(Exercise data)

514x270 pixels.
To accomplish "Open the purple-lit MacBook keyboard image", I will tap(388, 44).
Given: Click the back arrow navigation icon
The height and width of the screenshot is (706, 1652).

(End Exercise data)
(Exercise data)

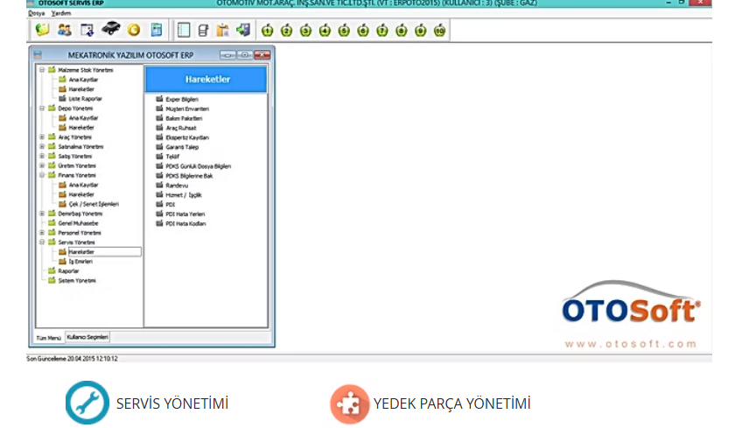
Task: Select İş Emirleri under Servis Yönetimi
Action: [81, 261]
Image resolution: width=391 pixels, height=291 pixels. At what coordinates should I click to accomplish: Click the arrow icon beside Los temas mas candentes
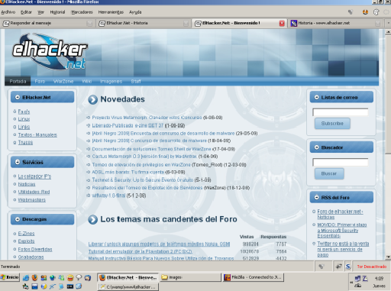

(End Exercise data)

About this task — All lines that include the word "icon" must be copied from the material above.

Answer to this exercise —
Given: Click the back arrow navigation icon
Image resolution: width=391 pixels, height=291 pixels. At what coordinates should I click to accomplish: Click the arrow icon beside Los temas mas candentes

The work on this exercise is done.